The Bears have ruled out Hester and Spencer for this game.
Forte and Briggs said they expect to play this week. They practiced Thursday on a limited basis, as did Tillman.
The offensive line is where things get dicey. The injuries to Louis and Spencer came on the heels of a shake-up following an ugly performance at San Francisco the previous week.
Spencer, who started the first two games, was back in the lineup at left guard after Chilo Rachal left the team during the week. If he's out, Edwin Williams could get the nod.
With Louis' injury, Gabe Carimi was forced to play right guard for the first time after being replaced as the starting right tackle by Jonathan Scott, and is expected to get the call there this week.
The Bears also brought in former Pro Bowl lineman Andre Gurode to give them more depth in the trenches.
The Seahawks, meanwhile, could also be without defensive end Red Bryant.

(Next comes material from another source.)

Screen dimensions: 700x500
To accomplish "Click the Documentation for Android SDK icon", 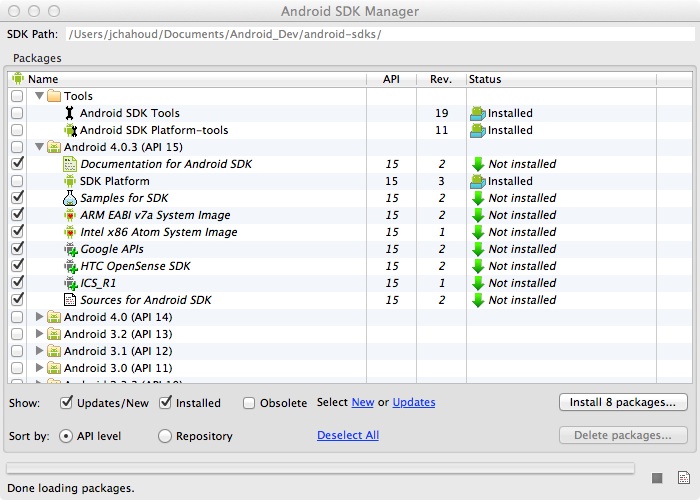I will (x=69, y=164).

A key run-stopper, he's been bothered by a foot issue.
But the subplots aren't limited to the injuries and possible punishments.
There's Chicago's Brandon Marshall going up against a team with two big, physical cornerbacks in the 6-foot-4 Browner and the 6-3 Sherman. He might even see some one-on-one coverage.

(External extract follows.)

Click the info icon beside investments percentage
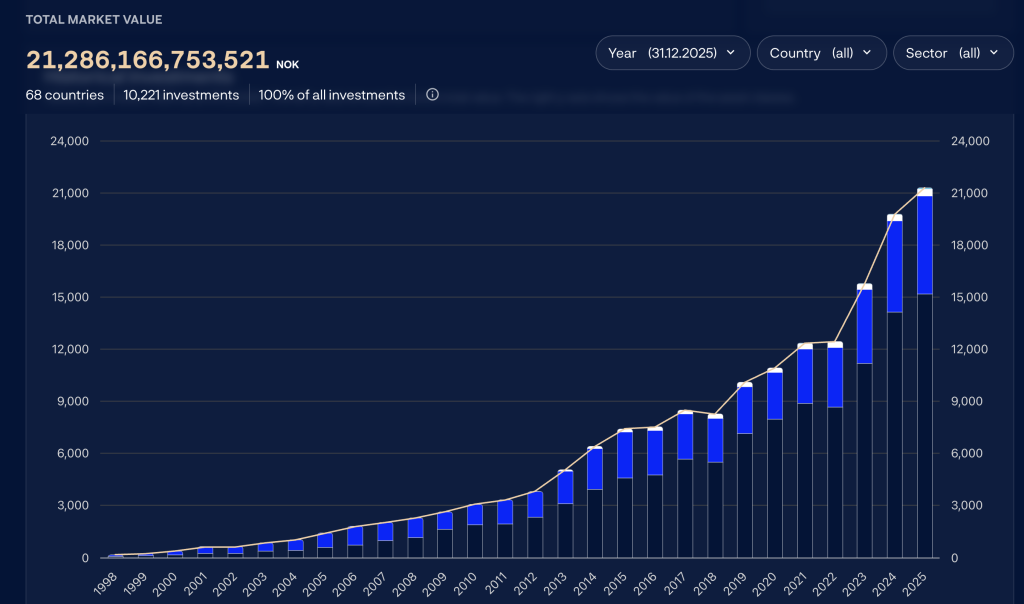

"Whenever you get a chance to play a little one on one, it's exciting," said Marshall, fifth in the league with 1,017 yards receiving. "I've been watching film and I saw what they did against Calvin (Johnson) and Larry (Fitzgerald), they threw some (cover) 2 in there, but for the most part they do what they do. I'm excited about that."
The Seahawks had some success against Fitzgerald (four catches for 63 yards) in a season-opening loss to Arizona and against Johnson (46 yards on three receptions) in a loss to Detroit on Oct. 28.

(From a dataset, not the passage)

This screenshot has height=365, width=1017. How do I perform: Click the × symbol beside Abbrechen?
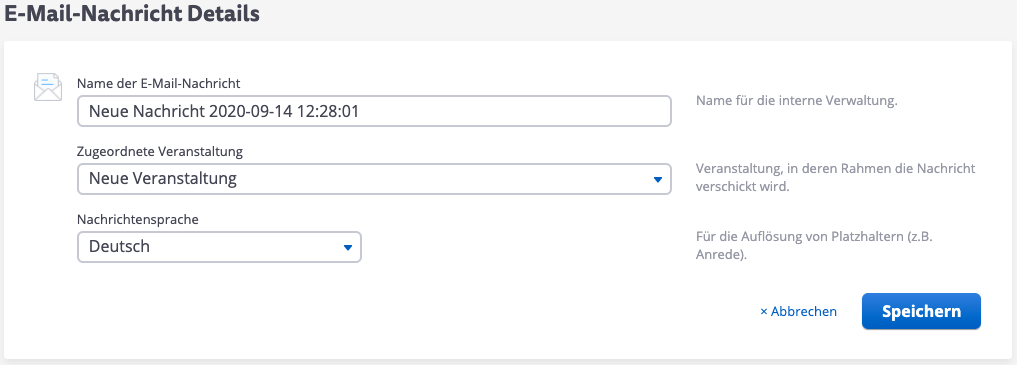pos(764,312)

They also limited Steve Smith to 40 yards on four receptions in their lone road win at Carolina in early October, but allowed Wes Welker to go off for 138 yards the following week when they beat New England.
Then, there's the Bears' defense having to contend with another top-tier running back, Marshawn Lynch, after going against Tennessee's Chris Johnson, Houston's Arian Foster, San Francisco's Frank Gore and Minnesota's Adrian Peterson who they'll meet again next week the past four games.
And there's rookie Russell Wilson, tops among rookies with 17 touchdown passes, staring at one of the league's stingiest defenses. Then again, San Francisco's Colin Kaepernick picked apart the Monsters of the Midway in his first career start.
"Our offense is similar but a little bit different," Wilson said. "Some of their formations that they run are a little bit different than ours. But I just think he took advantage of the game-altering plays. When things were there, he capitalized on the throws."